■ What you will do ■
Retype the entries from the line with "The height and width of the screenshot is (686, 2076)." up to and including the line with "tap(423, 156)", character for character.

■ Provided entries ■
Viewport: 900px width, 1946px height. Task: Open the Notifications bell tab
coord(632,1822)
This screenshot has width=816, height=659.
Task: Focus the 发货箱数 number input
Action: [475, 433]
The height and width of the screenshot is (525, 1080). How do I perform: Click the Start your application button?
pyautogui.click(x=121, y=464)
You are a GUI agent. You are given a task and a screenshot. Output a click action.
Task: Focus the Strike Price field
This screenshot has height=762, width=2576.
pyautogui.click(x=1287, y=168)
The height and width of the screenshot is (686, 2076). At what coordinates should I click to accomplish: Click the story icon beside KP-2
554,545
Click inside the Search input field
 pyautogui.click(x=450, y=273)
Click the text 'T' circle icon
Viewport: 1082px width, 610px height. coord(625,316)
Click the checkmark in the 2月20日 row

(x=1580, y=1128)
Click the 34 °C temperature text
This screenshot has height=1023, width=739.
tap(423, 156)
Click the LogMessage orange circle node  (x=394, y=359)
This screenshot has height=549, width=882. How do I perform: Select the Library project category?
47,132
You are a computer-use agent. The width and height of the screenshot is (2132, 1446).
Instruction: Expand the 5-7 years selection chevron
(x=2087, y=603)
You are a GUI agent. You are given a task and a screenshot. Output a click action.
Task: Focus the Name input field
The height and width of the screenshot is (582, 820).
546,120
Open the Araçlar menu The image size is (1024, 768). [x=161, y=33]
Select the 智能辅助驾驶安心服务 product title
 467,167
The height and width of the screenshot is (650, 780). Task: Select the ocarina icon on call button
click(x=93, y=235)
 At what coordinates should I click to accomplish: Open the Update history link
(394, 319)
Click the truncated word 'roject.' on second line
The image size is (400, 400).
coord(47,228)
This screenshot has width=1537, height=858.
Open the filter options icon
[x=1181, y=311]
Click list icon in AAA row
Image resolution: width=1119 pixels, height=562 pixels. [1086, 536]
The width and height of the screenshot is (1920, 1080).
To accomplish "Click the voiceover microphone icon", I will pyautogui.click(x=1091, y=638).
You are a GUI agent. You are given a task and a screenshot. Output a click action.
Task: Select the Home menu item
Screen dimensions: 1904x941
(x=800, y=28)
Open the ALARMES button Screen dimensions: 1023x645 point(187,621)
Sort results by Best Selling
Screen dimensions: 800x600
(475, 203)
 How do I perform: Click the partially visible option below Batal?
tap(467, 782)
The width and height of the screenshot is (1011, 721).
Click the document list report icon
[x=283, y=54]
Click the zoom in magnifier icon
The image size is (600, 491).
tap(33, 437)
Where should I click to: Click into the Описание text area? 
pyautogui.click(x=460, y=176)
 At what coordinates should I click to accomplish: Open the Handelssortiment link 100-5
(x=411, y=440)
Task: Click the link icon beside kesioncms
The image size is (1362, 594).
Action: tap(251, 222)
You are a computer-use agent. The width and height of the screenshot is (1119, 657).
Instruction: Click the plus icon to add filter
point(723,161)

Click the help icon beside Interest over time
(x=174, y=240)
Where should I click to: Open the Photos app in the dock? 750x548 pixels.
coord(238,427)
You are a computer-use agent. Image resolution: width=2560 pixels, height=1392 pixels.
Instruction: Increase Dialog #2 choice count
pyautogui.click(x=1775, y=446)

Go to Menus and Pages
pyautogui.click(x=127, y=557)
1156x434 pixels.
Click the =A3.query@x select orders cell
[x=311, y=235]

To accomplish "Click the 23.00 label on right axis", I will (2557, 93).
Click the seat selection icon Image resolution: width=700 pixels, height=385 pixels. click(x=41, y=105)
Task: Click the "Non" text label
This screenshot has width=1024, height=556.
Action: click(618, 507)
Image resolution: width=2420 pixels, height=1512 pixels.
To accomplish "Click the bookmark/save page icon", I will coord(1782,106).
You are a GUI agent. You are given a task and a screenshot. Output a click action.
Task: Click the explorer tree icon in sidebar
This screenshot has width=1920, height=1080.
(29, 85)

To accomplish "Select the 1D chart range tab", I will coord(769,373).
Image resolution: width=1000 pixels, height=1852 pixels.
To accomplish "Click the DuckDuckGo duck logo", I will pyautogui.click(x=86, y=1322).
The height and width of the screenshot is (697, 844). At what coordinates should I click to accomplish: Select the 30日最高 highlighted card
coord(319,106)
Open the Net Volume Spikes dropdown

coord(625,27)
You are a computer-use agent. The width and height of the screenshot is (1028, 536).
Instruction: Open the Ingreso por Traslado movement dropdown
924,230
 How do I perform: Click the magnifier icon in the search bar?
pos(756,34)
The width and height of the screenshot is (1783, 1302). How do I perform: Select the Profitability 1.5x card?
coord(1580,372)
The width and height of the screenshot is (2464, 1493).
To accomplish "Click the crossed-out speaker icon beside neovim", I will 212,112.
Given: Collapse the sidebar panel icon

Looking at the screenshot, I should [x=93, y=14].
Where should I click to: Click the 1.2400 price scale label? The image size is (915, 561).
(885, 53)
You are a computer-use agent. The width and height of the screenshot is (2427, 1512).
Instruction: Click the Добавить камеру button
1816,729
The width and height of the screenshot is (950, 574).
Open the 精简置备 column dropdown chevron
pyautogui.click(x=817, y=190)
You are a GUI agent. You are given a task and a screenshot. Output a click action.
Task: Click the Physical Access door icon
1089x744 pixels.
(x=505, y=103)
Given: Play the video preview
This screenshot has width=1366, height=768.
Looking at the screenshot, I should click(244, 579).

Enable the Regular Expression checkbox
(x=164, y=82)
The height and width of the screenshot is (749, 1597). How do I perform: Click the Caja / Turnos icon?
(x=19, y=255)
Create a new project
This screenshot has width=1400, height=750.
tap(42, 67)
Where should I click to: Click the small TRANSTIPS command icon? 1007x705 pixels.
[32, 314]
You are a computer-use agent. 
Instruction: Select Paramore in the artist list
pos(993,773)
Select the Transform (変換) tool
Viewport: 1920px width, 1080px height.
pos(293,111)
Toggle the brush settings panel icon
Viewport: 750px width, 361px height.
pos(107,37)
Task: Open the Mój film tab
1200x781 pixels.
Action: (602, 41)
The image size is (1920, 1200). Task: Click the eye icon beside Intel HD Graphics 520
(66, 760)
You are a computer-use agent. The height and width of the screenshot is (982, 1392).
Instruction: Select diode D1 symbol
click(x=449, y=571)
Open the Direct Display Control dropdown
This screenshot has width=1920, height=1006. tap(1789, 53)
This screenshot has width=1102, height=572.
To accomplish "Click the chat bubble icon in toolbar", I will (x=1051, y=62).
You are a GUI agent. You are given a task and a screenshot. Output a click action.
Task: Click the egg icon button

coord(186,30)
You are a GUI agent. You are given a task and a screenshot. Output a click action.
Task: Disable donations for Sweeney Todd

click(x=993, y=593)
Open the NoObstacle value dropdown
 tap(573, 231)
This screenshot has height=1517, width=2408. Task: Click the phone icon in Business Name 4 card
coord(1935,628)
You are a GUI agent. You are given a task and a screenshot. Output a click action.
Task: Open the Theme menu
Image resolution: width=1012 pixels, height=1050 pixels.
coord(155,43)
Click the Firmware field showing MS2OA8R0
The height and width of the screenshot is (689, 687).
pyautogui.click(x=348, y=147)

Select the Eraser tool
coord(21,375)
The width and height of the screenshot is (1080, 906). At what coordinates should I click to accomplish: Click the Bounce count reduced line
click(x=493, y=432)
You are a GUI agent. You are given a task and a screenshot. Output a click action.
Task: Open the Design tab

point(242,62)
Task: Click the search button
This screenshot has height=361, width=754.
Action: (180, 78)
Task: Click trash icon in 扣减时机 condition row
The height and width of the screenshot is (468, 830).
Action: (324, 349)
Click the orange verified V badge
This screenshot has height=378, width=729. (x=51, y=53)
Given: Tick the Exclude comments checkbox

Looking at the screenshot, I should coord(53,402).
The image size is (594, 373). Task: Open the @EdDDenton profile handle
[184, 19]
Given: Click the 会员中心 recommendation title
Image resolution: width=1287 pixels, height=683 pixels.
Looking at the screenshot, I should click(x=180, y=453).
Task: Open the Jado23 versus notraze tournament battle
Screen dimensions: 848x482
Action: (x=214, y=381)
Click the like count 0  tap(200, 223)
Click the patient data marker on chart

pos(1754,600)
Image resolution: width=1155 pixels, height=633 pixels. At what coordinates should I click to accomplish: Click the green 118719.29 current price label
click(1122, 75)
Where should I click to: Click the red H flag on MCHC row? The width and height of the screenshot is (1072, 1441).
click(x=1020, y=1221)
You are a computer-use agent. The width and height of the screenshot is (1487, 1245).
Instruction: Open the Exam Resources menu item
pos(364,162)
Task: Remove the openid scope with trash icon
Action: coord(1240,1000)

■ Solved exercise ■
The height and width of the screenshot is (686, 2076). At what coordinates should I click to accomplish: Click the story icon beside KP-2
554,545
Click inside the Search input field
 pyautogui.click(x=450, y=273)
Click the text 'T' circle icon
Viewport: 1082px width, 610px height. coord(625,316)
Click the checkmark in the 2月20日 row

(x=1580, y=1128)
Click the 34 °C temperature text
This screenshot has height=1023, width=739.
tap(423, 156)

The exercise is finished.